WHAT TO PRODUCE
Your answer should be a single number: how many lines in the data below hold the string "Lake".

━━━━━━━━━━━━━━━━━━━━

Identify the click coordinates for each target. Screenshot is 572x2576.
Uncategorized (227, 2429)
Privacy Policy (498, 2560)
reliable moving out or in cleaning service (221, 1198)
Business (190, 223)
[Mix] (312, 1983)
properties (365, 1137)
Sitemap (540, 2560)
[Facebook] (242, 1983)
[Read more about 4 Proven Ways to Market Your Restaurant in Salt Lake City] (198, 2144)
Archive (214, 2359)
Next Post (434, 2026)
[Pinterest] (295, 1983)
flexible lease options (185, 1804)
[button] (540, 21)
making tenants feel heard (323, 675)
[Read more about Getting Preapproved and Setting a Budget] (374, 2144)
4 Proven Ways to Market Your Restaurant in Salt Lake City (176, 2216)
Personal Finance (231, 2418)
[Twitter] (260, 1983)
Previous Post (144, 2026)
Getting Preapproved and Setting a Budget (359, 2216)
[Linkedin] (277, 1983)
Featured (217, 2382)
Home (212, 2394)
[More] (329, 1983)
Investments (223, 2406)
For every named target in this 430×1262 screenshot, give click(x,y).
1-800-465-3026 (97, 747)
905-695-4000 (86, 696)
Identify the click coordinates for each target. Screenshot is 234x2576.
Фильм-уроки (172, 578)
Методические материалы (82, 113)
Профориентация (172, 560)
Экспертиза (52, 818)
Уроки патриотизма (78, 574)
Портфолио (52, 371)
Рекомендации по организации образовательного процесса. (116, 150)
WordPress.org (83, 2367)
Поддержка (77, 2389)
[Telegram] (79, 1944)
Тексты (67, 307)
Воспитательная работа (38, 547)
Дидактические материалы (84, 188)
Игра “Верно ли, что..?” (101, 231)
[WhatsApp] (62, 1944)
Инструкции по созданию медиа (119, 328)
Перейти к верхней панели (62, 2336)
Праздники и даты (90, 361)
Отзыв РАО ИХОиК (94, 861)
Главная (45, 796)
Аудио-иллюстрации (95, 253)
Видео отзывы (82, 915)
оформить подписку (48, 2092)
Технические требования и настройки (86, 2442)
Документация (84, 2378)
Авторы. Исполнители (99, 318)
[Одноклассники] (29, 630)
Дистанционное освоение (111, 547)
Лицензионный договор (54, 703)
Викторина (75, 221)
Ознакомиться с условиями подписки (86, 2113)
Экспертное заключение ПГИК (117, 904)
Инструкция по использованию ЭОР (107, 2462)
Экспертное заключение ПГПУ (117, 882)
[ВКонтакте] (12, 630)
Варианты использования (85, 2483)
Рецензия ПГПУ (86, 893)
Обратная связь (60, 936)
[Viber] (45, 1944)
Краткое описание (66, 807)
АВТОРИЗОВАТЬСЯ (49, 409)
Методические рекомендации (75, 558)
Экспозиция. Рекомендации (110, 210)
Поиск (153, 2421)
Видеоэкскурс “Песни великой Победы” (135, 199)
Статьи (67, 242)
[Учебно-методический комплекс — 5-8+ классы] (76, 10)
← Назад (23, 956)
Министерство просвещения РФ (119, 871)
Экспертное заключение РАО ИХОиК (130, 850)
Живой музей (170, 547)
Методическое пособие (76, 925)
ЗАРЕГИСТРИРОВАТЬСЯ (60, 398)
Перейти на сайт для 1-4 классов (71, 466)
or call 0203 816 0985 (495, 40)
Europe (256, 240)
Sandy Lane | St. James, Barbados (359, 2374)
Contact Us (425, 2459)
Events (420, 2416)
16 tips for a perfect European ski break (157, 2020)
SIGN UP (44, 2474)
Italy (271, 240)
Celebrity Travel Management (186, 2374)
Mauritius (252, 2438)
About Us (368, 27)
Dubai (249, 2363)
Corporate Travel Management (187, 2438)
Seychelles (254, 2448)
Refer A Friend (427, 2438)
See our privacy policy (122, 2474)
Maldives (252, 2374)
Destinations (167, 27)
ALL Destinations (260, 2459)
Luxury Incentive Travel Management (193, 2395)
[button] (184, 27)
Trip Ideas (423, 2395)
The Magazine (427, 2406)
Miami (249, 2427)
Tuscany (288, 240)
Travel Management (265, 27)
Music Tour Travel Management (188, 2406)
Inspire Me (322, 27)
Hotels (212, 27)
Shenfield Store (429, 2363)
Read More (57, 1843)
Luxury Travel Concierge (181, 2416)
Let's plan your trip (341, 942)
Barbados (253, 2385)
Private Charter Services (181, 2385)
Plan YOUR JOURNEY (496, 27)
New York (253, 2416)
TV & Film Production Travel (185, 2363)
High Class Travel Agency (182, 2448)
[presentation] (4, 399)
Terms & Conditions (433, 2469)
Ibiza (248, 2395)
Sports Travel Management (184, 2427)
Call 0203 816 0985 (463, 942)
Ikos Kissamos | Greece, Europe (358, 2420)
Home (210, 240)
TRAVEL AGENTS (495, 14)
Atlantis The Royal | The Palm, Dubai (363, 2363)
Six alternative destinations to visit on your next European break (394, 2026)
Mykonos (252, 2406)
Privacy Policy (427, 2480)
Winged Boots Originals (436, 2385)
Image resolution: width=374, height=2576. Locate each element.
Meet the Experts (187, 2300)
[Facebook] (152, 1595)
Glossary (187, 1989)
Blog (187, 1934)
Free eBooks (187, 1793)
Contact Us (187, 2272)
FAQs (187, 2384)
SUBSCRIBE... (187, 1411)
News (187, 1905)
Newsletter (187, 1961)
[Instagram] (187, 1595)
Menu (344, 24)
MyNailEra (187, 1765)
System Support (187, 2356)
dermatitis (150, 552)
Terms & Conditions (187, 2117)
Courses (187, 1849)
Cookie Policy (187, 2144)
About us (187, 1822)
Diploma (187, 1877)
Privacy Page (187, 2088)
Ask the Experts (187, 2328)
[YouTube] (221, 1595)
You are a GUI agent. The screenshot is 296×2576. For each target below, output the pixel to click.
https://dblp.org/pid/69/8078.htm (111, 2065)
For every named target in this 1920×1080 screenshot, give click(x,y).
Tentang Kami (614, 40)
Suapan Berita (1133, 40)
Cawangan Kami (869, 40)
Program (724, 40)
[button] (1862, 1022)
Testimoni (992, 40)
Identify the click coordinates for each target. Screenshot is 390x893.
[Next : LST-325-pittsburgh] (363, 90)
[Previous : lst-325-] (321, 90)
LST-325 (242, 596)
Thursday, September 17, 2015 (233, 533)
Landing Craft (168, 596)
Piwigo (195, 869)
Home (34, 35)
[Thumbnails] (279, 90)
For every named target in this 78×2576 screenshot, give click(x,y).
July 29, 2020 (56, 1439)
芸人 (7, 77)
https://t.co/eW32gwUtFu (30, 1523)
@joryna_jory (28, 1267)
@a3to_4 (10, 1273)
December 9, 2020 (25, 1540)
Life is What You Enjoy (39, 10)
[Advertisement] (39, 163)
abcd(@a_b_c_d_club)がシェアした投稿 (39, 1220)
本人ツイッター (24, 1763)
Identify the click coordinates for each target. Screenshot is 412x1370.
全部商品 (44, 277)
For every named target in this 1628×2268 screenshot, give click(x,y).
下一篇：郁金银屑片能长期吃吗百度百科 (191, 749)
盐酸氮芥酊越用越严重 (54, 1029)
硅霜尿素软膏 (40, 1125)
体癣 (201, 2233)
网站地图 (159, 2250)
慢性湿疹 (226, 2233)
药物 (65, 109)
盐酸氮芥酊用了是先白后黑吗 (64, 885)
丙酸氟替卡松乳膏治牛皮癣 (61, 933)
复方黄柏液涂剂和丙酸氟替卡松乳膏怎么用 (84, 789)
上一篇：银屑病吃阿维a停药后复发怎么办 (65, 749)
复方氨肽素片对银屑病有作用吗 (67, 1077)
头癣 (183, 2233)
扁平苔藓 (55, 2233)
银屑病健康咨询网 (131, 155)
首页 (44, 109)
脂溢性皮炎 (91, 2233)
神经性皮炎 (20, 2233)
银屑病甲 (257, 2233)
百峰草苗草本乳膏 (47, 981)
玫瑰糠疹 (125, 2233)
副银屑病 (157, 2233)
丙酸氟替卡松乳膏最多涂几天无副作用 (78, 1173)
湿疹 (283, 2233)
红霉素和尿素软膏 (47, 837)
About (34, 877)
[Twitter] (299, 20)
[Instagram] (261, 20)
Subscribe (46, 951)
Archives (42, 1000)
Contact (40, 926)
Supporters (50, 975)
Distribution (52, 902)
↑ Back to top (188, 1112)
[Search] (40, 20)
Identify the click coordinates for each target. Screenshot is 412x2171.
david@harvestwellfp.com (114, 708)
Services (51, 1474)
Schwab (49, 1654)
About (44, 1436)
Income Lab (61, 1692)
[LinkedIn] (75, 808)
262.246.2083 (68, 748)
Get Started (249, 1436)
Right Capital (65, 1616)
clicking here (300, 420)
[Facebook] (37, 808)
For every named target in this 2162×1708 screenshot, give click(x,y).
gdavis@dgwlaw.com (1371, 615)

━━━━━━━━━━━━━━━━━━━━

RESPONSE
2